A teor do documento de fl. 22, o benefício previdenciário foi requerido em sede administrativa no dia 03/08/2015, portanto, após o prazo de 30 dias a contar do óbito (ocorrido em 28/01/2015), aplicando-se à hipótese o artigo 74, inciso II, da Lei nº 8.213/91.

Sendo assim, são devidos atrasados à Autora a partir da data do requerimento administrativo (03/08/2015), na qualidade de companheira de Antônio Nunes Guedes, na cota-parte de 50% (cinquenta por cento).

Friso que não cabem, no caso sob exame, as alterações promovidas pela Medida Provisória nº 664/2014 no que tange à duração do benefício de pensão por morte a ser percebido pela autora (artigo 77, § 5º, da Lei nº 8.213/91), pois, no particular, a referida Medida Provisória, a teor de seu artigo , inciso III, somente entrou em vigência em março de 2015, sendo que o óbito do instituidor ocorreu em 28/01/2015.

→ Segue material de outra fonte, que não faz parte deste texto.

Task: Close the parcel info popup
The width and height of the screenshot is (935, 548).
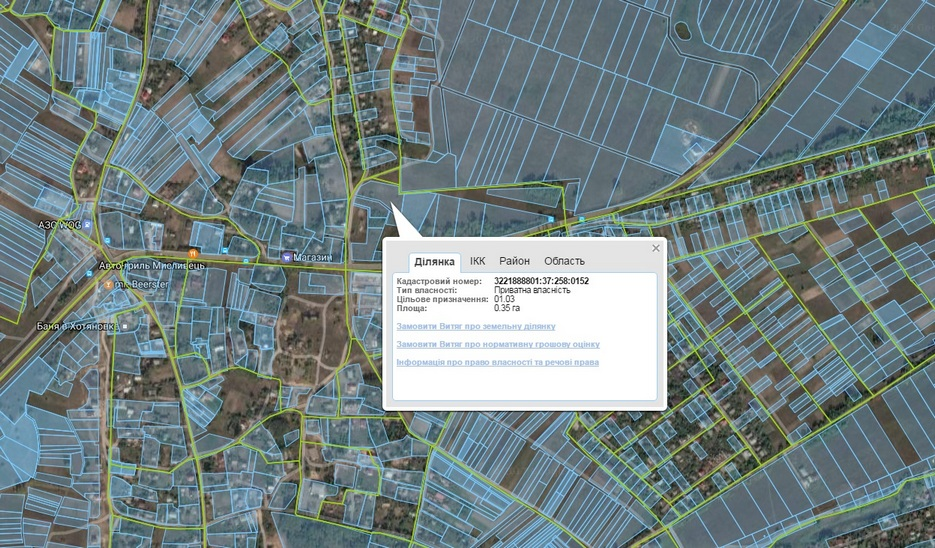Action: (x=656, y=248)
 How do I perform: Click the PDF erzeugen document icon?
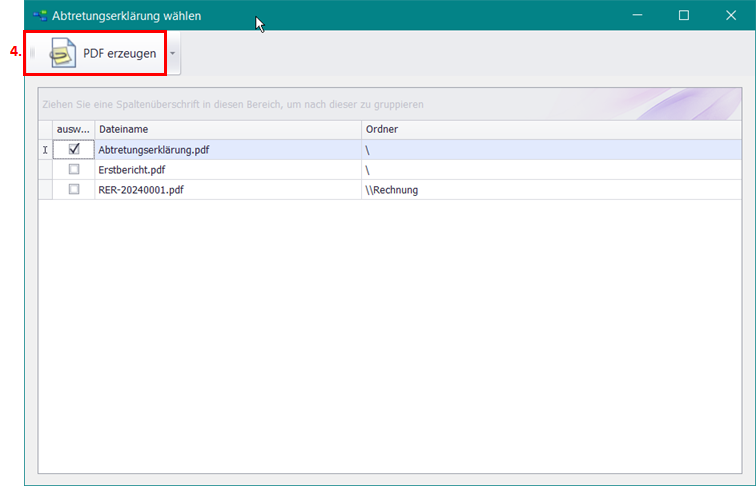[x=63, y=53]
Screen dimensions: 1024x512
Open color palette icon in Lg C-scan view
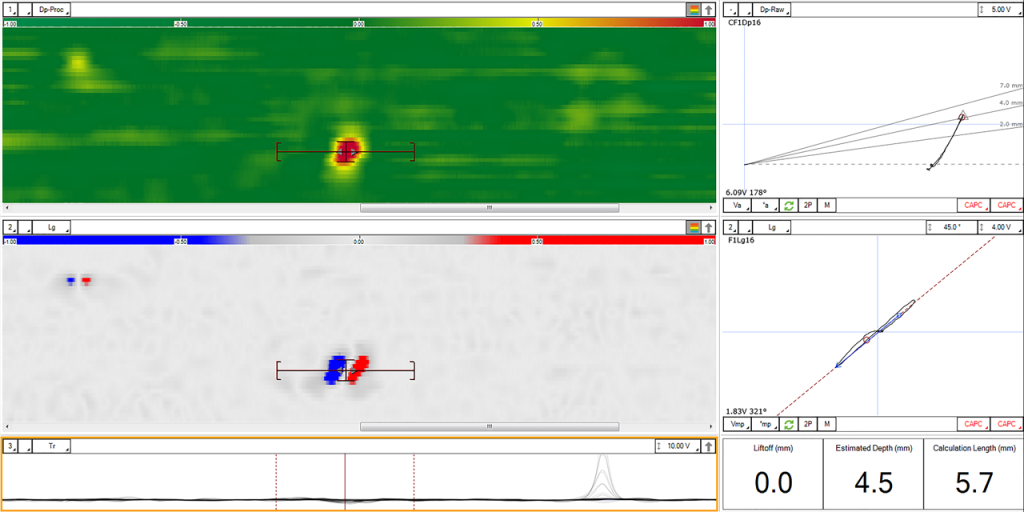(x=693, y=227)
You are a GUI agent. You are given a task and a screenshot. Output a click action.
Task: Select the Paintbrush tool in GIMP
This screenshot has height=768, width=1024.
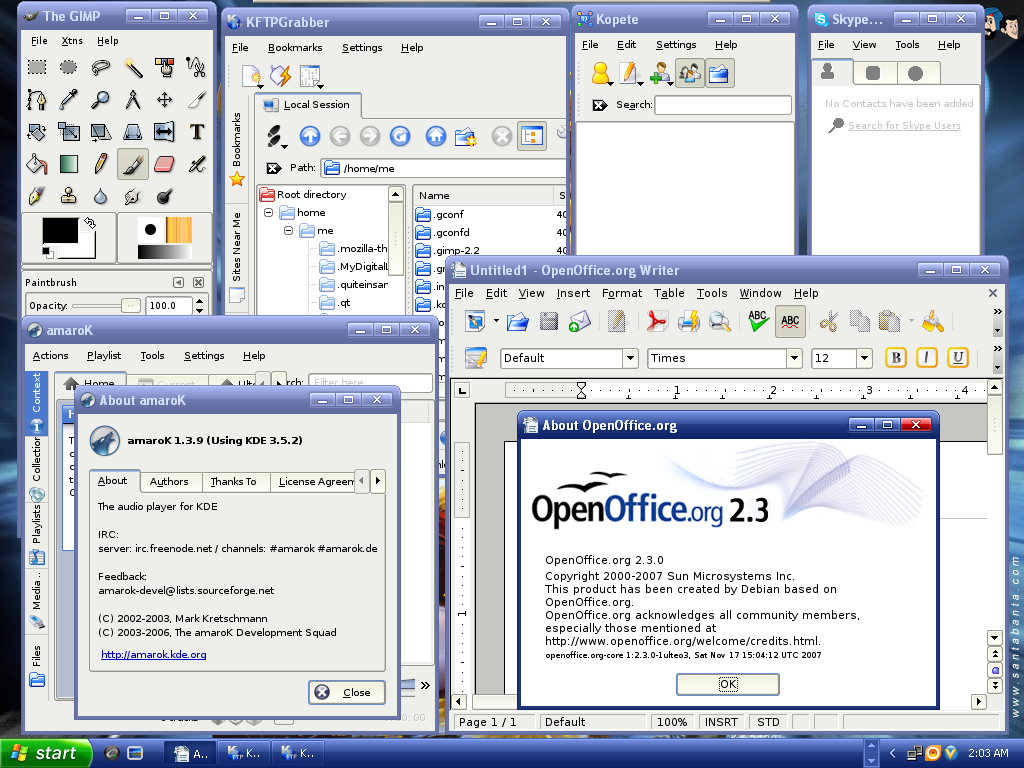133,163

Ante o exposto, nos termos do artigo 487, inciso I, do Código de Processo Civil e da fundamentação acima, JULGO PROCEDENTE O PEDIDO, a fim de condenar o INSS a conceder o benefício de pensão por morte de Antônio Nunes Guedes em favor da Autora, desde a data do requerimento administrativo (03/08/2015), obedecidos o rateio e as demais diretrizes fixadas na fundamentação.

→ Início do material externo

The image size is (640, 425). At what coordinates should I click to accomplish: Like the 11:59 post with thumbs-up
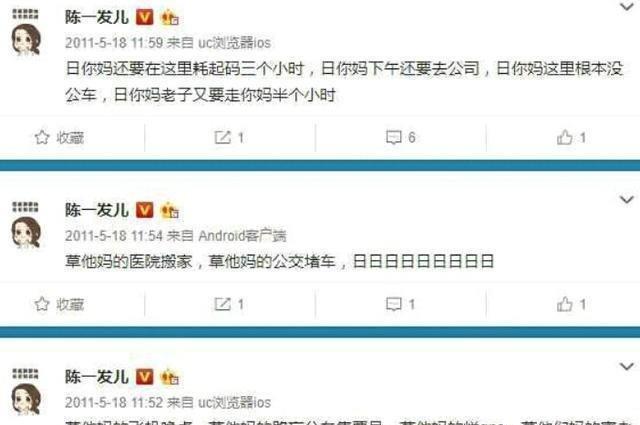click(x=564, y=138)
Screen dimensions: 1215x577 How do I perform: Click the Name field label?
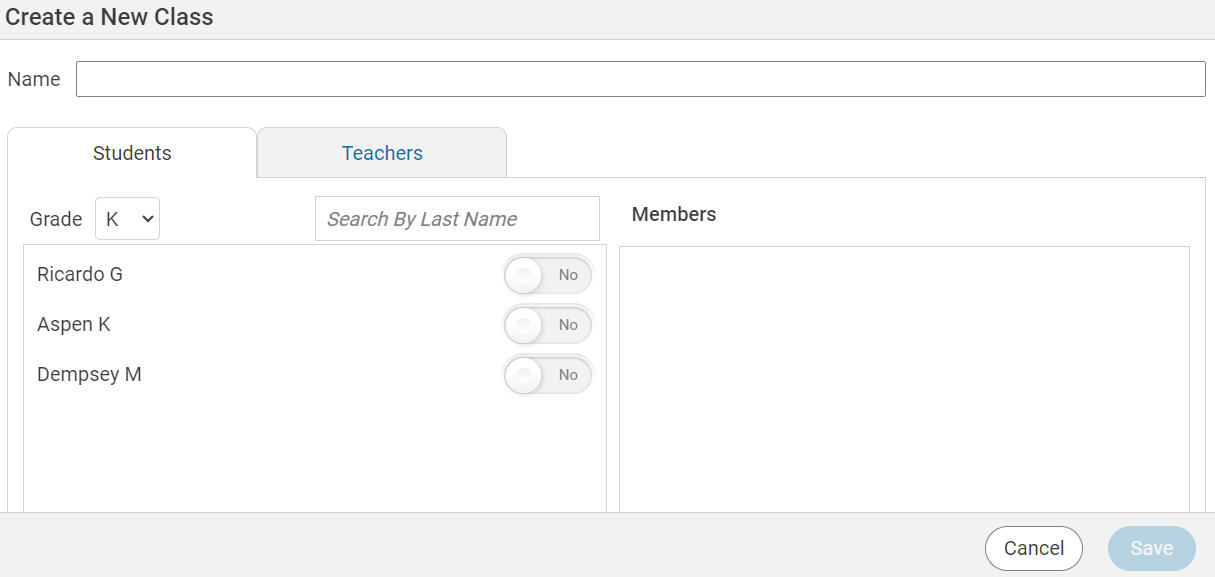[x=34, y=79]
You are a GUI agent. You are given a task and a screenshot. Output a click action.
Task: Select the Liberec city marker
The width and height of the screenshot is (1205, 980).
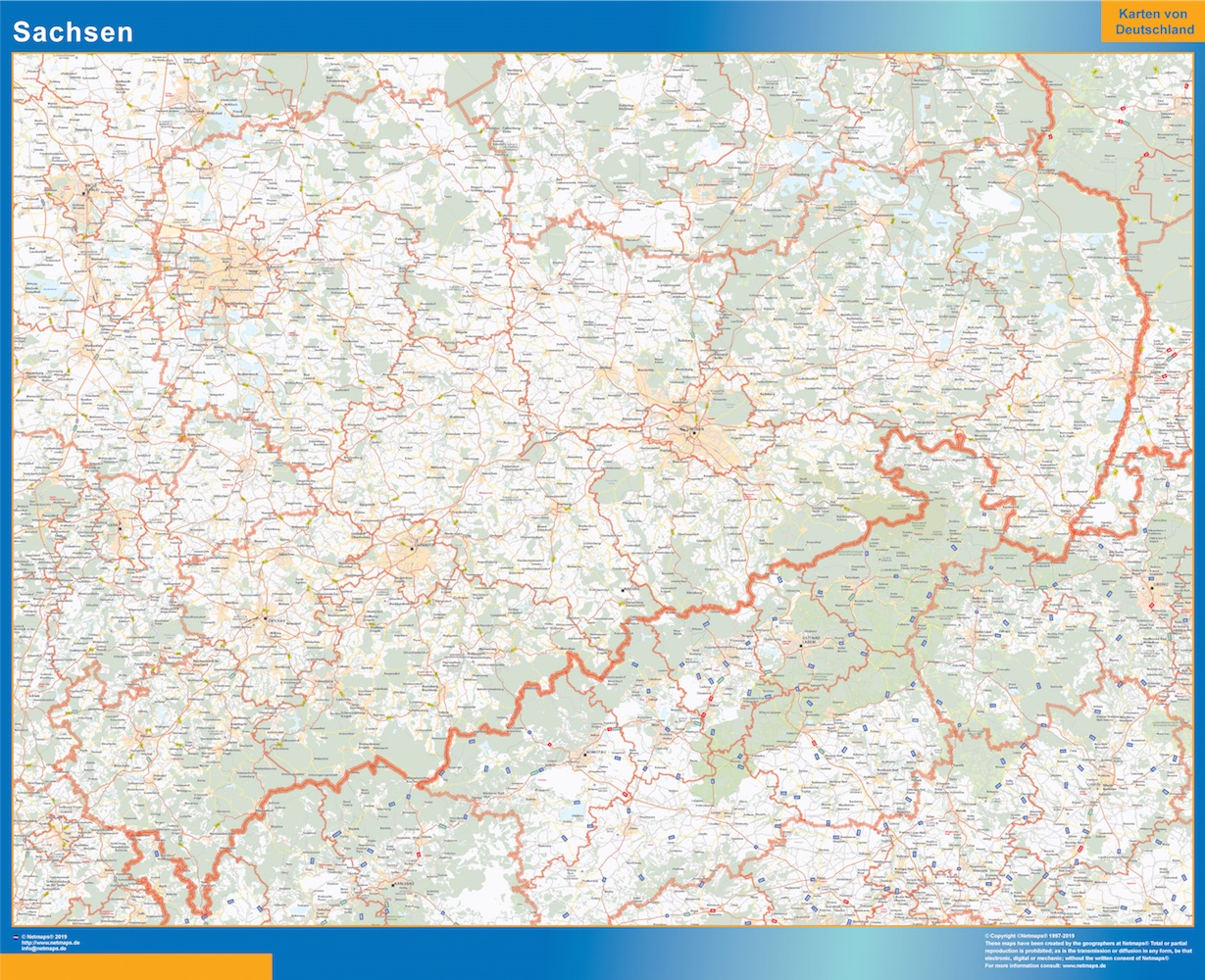1153,587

Condeno, ainda, o INSS ao pagamento de atrasados, compreendidos entre a data do requerimento administrativo (03/08/2015) e a data da implantação do benefício, obedecido o rateio determinado na fundamentação desta sentença. As diferenças apuradas deverão ser monetariamente atualizadas desde o vencimento de cada parcela, aplicando-se os seguintes índices: a) índices do Manual de Cálculos da Justiça Federal até 29/06/2009; b) índice oficial de remuneração básica da caderneta de poupança (TR), no período compreendido entre 30/06/2009 e 25/03/2015, por aplicação do estabelecido no artigo 1º-F da Lei nº 9.494/1997, com redação conferida pela Lei nº 11.960/2009; c) o índice de Preços ao Consumidor Amplo Especial (IPCA-E), a partir de 26/03/2015, conforme definido pelo Supremo Tribunal Federal, nos autos das ADIns nº 4357 e 4425. Os juros de mora incidirão desde a citação, com base no artigo 1º-F da Lei nº 9.494/1997.

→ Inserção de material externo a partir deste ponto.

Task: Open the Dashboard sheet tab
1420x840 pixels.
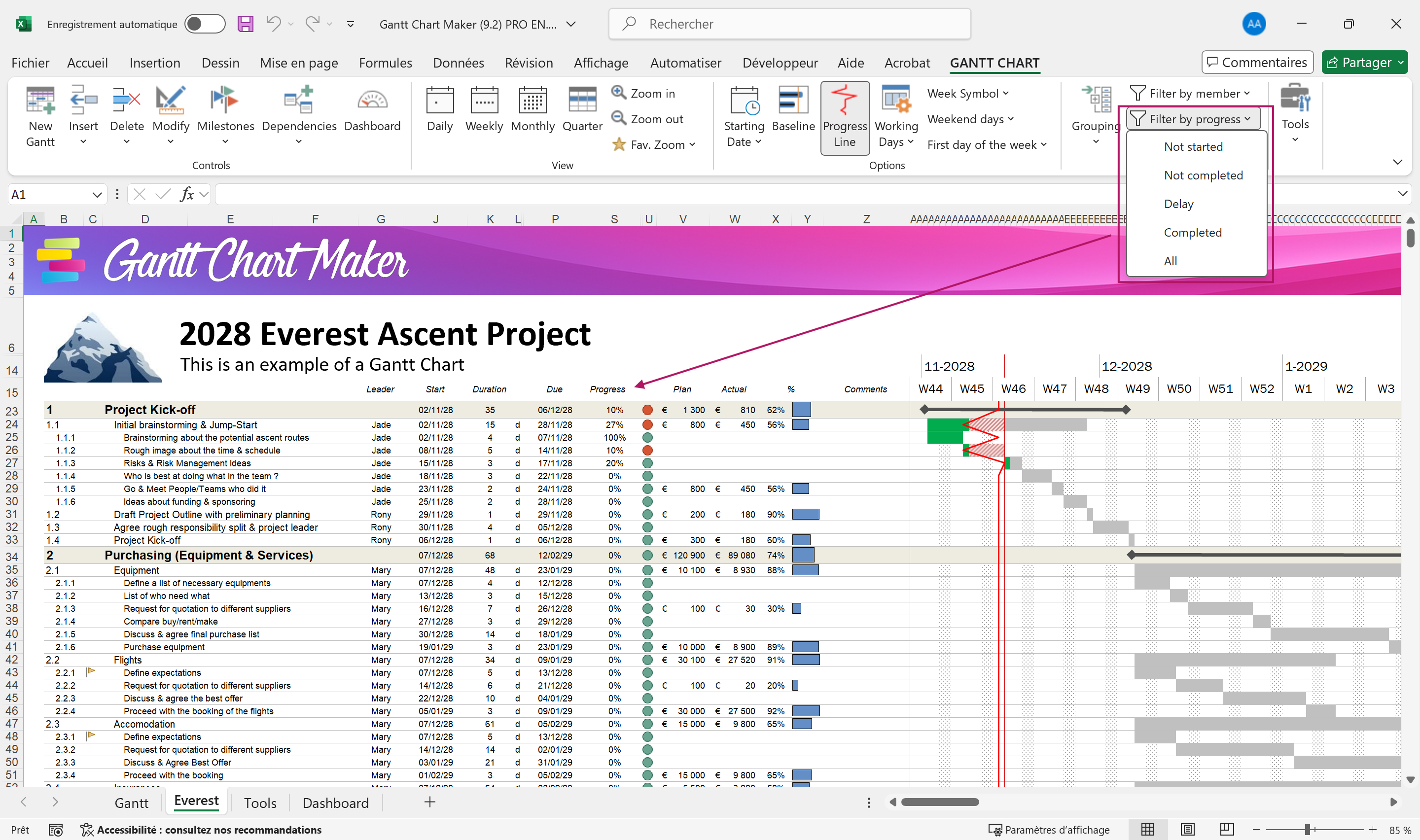Action: (x=335, y=802)
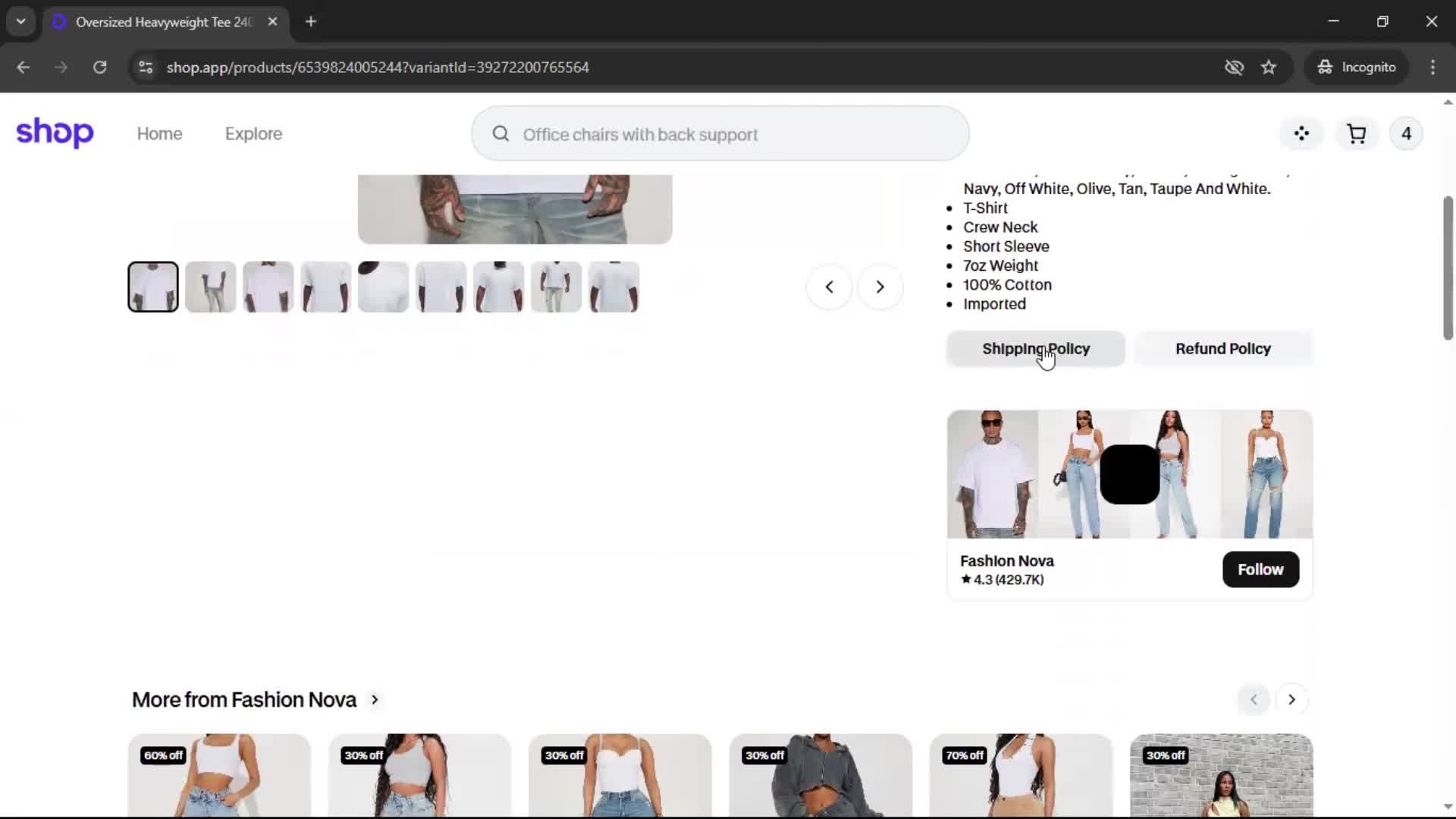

Incidentalmente, considerando que as provas dos autos são inequívocas do direito alegado e que o benefício possui natureza alimentar, indispensável ao sustento da parte autora, o que caracteriza a existência de perigo na demora da prestação jurisdicional, ANTECIPO OS EFEITOS DA TUTELA DE URGÊNCIA, nos termos do artigo da Lei 10.259/01, para determinar a CONCESSÃO DO BENEFÍCIO DE PENSÃO POR MORTE, NO PRAZO DE 10 DIAS. Intime-se a AADJ para cumprimento.

Sem custas e honorários advocatícios, em razão da gratuidade de justiça deferida à parte autora, e conforme artigo 55 da Lei n ( 9.099/95 c/c artigo 1º da Lei n ( 10.259/2001.

Defiro a gratuidade de justiça à Corré Tatiane dos Santos Guedes, representada por Kathya Soraia dos Santos Gomes (fl. 189).

Ficam as partes cientes do prazo de dez dias para interposição de recurso, sendo necessária a representação por advogado. Em havendo interposição de recurso tempestivo, dê-se vista à parte contrária para contrarrazões e, posteriormente, encaminhem-se os autos às Turmas Recursais.